According to the embodiment of the present disclosure, the target tool can be called by the second intelligent agent to execute the target task according to the task execution requirement, helping make full use of content generation-related tools to execute more tasks, complete more complex content generation requirements, and generate high-quality content.

FIG. 8 is a schematic flow chart of a content generation method based on artificial intelligence according to another embodiment of the present disclosure. The method may include one or more features of the above content generation method. In an implementation, S702 in which the second intelligent agent generates the task execution result after executing the target task according to the task execution requirement includes the following steps.

S801: The second intelligent agent adds a second system message generated according to the task guidance information to a second message pool.

S802: The second intelligent agent adds the task execution requirement from the first intelligent agent to the second message pool as a second local message.

S803: The second intelligent agent generates the task execution result after executing the target task according to the messages in the second message pool.

According to the embodiment of the present disclosure, the second intelligent agent can call the task execution tool to execute the corresponding target task according to the second system message and the second local message to obtain the task execution result, and the second intelligent agent can be controlled by the task execution requirement to make full use of content generation-related tools to execute more tasks and complete more complex content generation requirements, thereby improving the quality of the generated content.

FIG. 9 is a schematic flow chart of a content generation method based on artificial intelligence according to another embodiment of the present disclosure. The method may include one or more features of the above content generation method. In an implementation, the method may further include the following steps.

S901: The second intelligent agent adds a second task message including the task execution result to the second message pool.

S703 in which the second intelligent agent sends the task execution result to the first intelligent agent includes S902: the second intelligent agent sends the second task message to the first intelligent agent.

In an implementation, the method further includes S903: the second intelligent agent receives a new task execution requirement from the first intelligent agent, adds the task execution requirement to the second message pool as a new second local message, and then returns to S802.

In the embodiment of the present disclosure, S802, S803, S901, S902 and S903 may be executed circularly, until the first intelligent agent no longer generates first task messages or analysis results thereof, or the second intelligent agent executes all target tasks.

In the embodiment of the present disclosure, the second intelligent agent may add the task execution result to the second message pool as the second task message. The second intelligent agent may send the second task message in the second message pool to the first intelligent agent, and then send the task execution result in the second task message to the first intelligent agent as a basis for further analysis and processing.

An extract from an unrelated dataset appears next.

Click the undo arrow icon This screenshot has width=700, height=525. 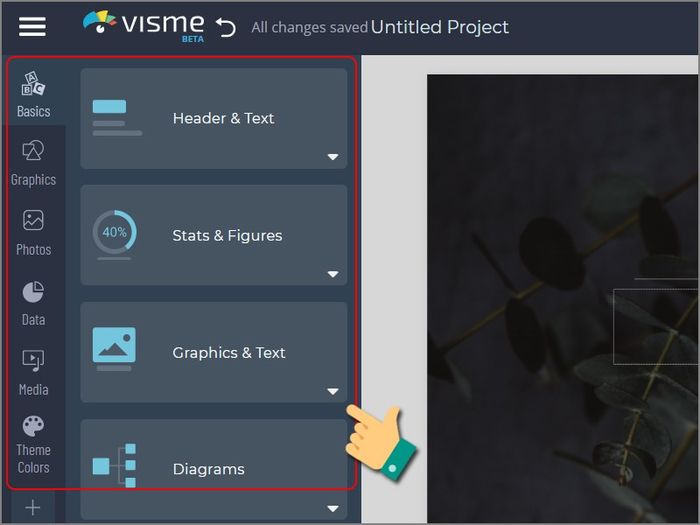226,28
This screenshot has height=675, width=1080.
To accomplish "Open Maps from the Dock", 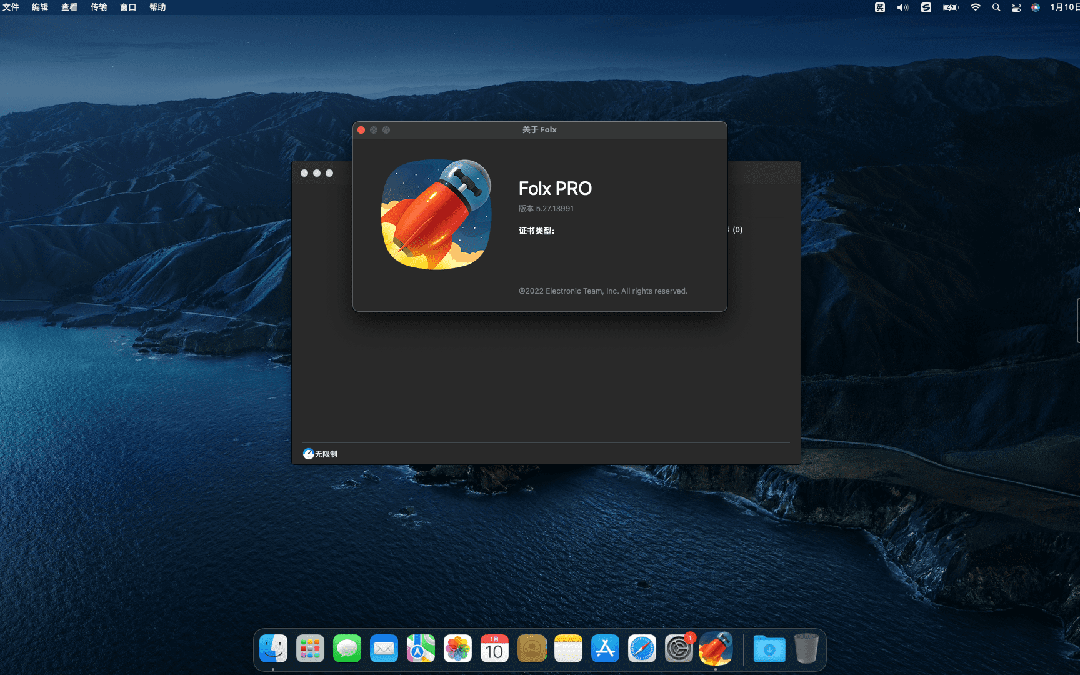I will tap(421, 648).
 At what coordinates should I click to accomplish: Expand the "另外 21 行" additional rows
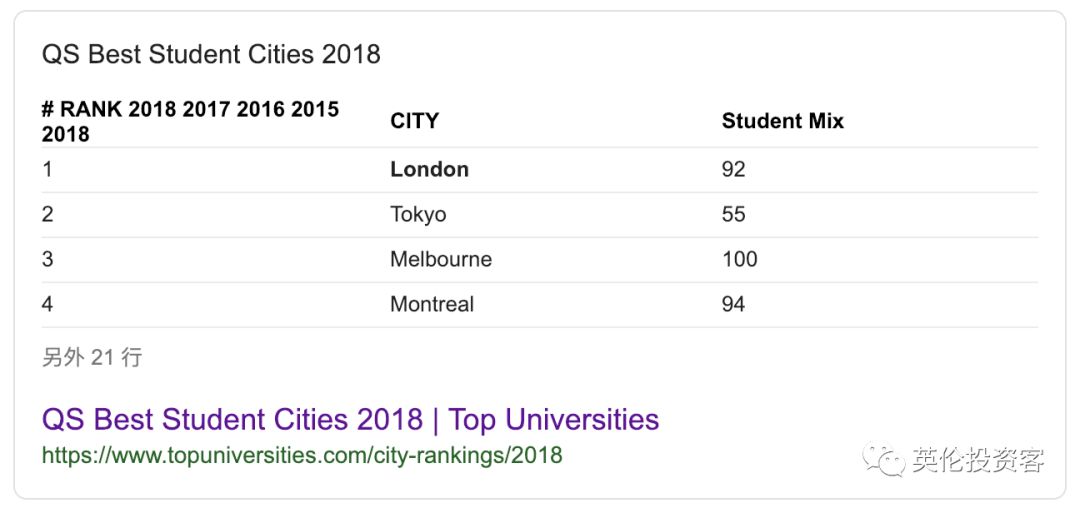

According to the embodiment of the present disclosure, the task execution requirement and the task execution result are mutually transmitted between the first intelligent agent and the second intelligent agent, helping split the content generation requirement into a plurality of task execution requirements, so that more tasks can be executed, more complex content generation requirements can be completed, and the higher-quality content can be generated.

FIG. 10 is a schematic flow chart of a content generation method based on artificial intelligence according to another embodiment of the present disclosure. The method may include one or more features of the above-mentioned content generation method. In an implementation, The method may further include the following step.

S1001: One or more groups of messages are deleted from the second message pool when the quantity of messages in the second message pool exceeds a set threshold; where one group of messages includes one second local message and its corresponding second task message.

In the embodiment of the present disclosure, S802, S803, S901, S902, S903, and S1001 may be executed circularly if the execution conditions are met. For example, after S903, if it is determined that the quantity of messages exceeds the threshold, S1001 may be executed to delete some messages. S802 is executed again to continue to generate a new first task message based on the first message pool after deletion, and then S803, S901, S902 and S903 continue to be executed until the first intelligent agent no longer generates new first task messages or the second intelligent agent completes all target tasks. For another example, after S901, if it is determined that the quantity of messages exceeds the threshold, S1001 may be executed to delete some messages. S902 and S903 are executed again until the first intelligent agent no longer generates new first task messages or the second intelligent agent completes all target tasks.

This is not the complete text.